On the go: The Welsh government has been left with “no option” but to cover the pension tax bills of senior doctors, mirroring measures introduced in England. The health minister for Wales has branded the situation “totally unacceptable”.
First reported by the Financial Times, Vaughan Gething said on Thursday that his Labour-dominated government “fundamentally” disagreed with a National Health Service scheme to reimburse doctors in England paying pension tax bills in this financial year.
In November, NHS England announced that members of the NHS Pension Scheme in frontline clinical roles will have their tax bills for breaching the allowance in the current financial year covered, in an attempt to shore up the health service over the winter.
These individuals can pay their tax through the ‘scheme pays’ process, which allows them to settle annual allowance tax charges of more than £2,000 through the NHS pension fund without needing to find cash up front.
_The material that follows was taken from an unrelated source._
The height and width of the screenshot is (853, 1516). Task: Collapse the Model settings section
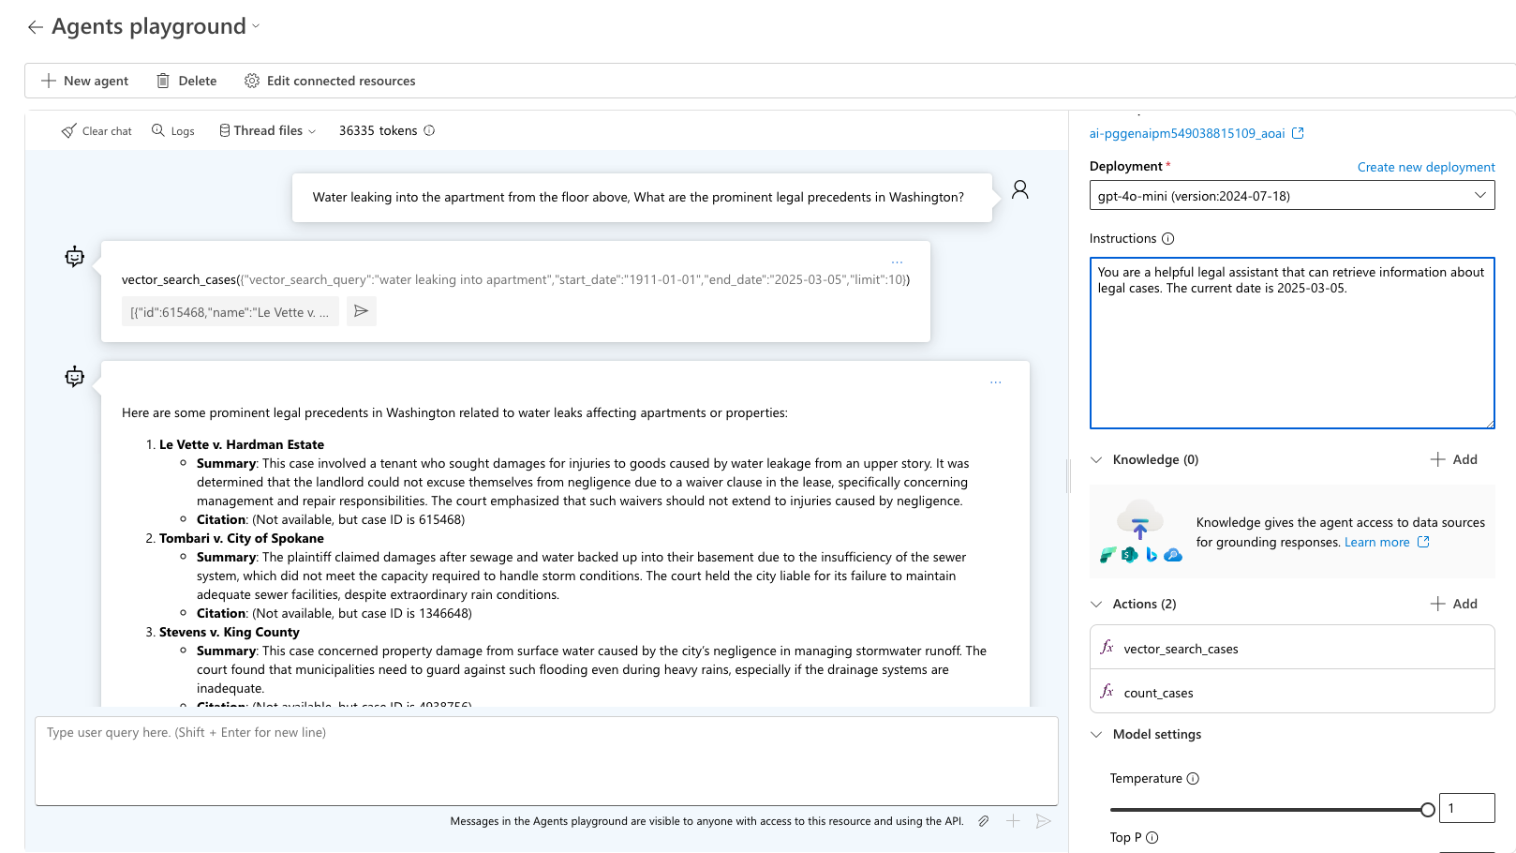pyautogui.click(x=1096, y=734)
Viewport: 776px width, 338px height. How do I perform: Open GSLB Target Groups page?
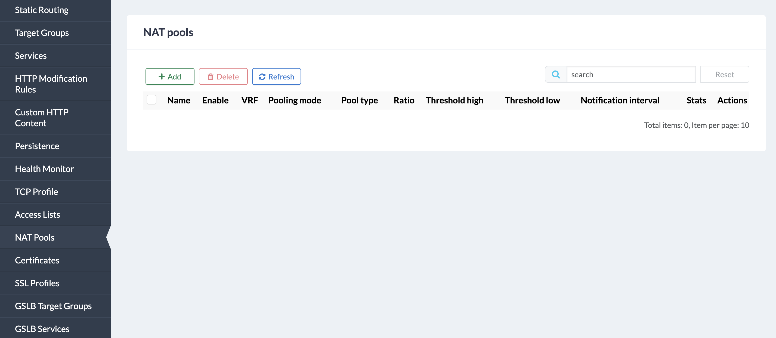53,306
Instead, their benefits are adjusted at retirement and will pay interest.
Under the proposal, the government will then make good on any reduced pension before the doctors reach retirement.
“We were left with no option but to also consider putting in place the same temporary solution,” said Mr Gething, in a letter to Matt Hancock, the UK’s health secretary.
“The position that the Welsh government found itself in before Christmas was totally unacceptable. The tax issue should be resolved by the Treasury, not left to the health budgets of each of the four UK governments to absorb.”